Dimension of the Feature Space¶
The features implemented in the mlmd are the Structural Information Fiter Features (SIFF). The SIFF method produces a feature vector per structure for energy calculations. The dimension of the feature space is the result of encoding the information of the composition, and geometry of a structure. The image at the top of the page shows the process of building a feature vector for the structure displayed in part A) of the image.
The Feature Space in the Structural Information Fiter Features¶

A) The S structure with three atoms, of two different species A and B, the distances between the atoms are either \({\textit{d}_0}\) or \({\textit{d}_1}\), the angles are \({\Phi_0}\) or \({\Phi_1}\). B) The parameters for the SIFF calculations, \({\textit{R}_p}\) is the center of the Gaussian part of the SIFF two body, it selects (filters) which interatomic distances are accounted for a given feature, here it can have two values \({\textit{R}_0}\) or \({\textit{R}_1}\), the \({\textit{q}^{two-body}}\) bodyis the set of all the two body combinations of the species in the system. \({\theta_p}\) is the center of the Gaussian part of the SIFF three body, it selects (filters) which trios of particles are taken into account in a given feature, the \({\textit{q}^{three-body}}\) is the set of all the three body combinations of the species in the system.

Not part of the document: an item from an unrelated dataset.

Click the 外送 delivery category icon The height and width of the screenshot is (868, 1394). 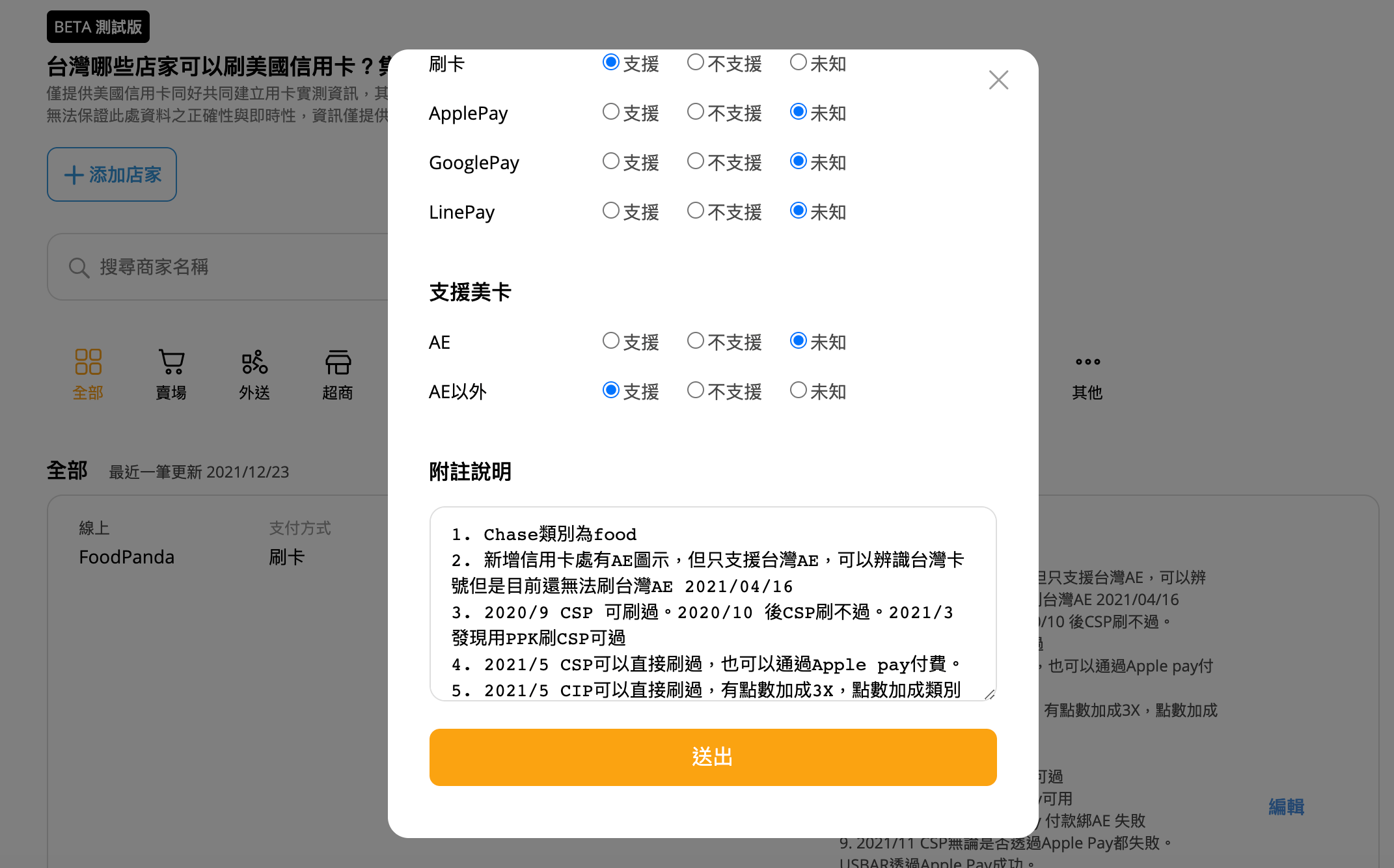[254, 362]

C) Scheme of the feature vector calculation, the circles represent the input needed to calculate an individual feature for the feature vector, in the case of the SIFF tow body, the input is: the structure, the value of \({\textit{R}_p}\) and the q interaction, in the case of the first feature (from left to right) \({\textit{R}_p}\) = \({\textit{R}_0}\) \({\approx}\) \({\textit{d}_0}\) and the q interaction is AA, with these parameters the output (represented in the hexagon) is the result of extracting (filtering) the geometrical parts of the structure that meet the parameters requirements, in the third example for SIFF two body, the input information is \({\textit{R}_p}\) = \({\textit{R}_0}\) \({\approx}\) \({\textit{d}_0}\) and the q interaction is BB, in this case, there are no geometrical part of the structure that meets the parameters, thus the output is empty. The three body feature calculation follows a similar process but instead of filtering the structure by interatomic distance, and two body combination, the selection process relies on the angle and the three body combination. Finally, the feature vector for the S structure is the concatenation of all the individual features. The dimension of the feature vector is the number of \({\textit{R}_p}\) values, times the number of \({\textit{q}^{two-body}}\) interactions, plus the number of \({\theta_p}\), times the number of \({\textit{q}^{two-body}}\) interactions. The checkboard and wavy pattern in the feature vector mark the features that are different from 0.
The fami_2b and fami_3b¶
The SIFF implemented in the mlmd package has some built-in filters (values for \({\textit{R}_p}\) and \({\theta_p}\)), there are 2-body filters and 3-body filters, the individual filters belong to families of filters, every family of filters have a certain number of filters equally spaced from an initial position to their respective cutoff (radius or angle). The 2-body families of filters are:
Family one has 15 filters (one every 0.3 A, from 1.0A to 5.2A)
fami_2b 1
Family tow (fami_2b 2) has 12 filters (one every 0.4 A, from 1.0A to 5.4A)
fami_2b 2
Family three has 10 filters (one every 0.5 A, from 1.0A to 5.5A)
fami_2b 3
Family four (fami_2b 4) has 8 filters (one every 0.6 A, from 1.0A to 5.2A)
fami_2b 4
The 3 body families of filters are:
Family one has 14 filters (one every [\({\pi}\) /15] rads , from 0 to \({\pi}\))
fami_3b 1
Family tow (fami_3b 2) has 9 filters (one every [\({\pi}\) /10] rads , from 0 to \({\pi}\))
fami_3b 2
Family three (fami_3b 3) has 7 filters (one every [\({\pi}\) /8] rads , from 0 to \({\pi}\))
fami_3b 3
Family three (fami_3b 4) has 6 filters (one every [\({\pi}\) /7] rads , from 0 to \({\pi}\))
fami_3b 4
Family three (fami_3b 5) has 5 filters (one every [\({\pi}\) /6] rads , from 0 to \({\pi}\))
fami_3b 5
Then, for example, a feature space for a system with 2 species, using family 2 for 2-body interactions, and families 3 and 4 for 3-body interactions, will have 152 features in total. The 2-body contribution will have 48 features, and the 3-body contribution will be 104 features. The 48 2-body features come from 4 interactions, and 12 filters in family 2 in 2-body interactions, then 4*12 = 48. The 104 comes from 8 3-body interactions, and families 3 and 4 have 7 and 6 filters respectively, then the number of 3-body filters is 13, then 8*13 = 104, finally 104 + 48 = 152 the total number of features.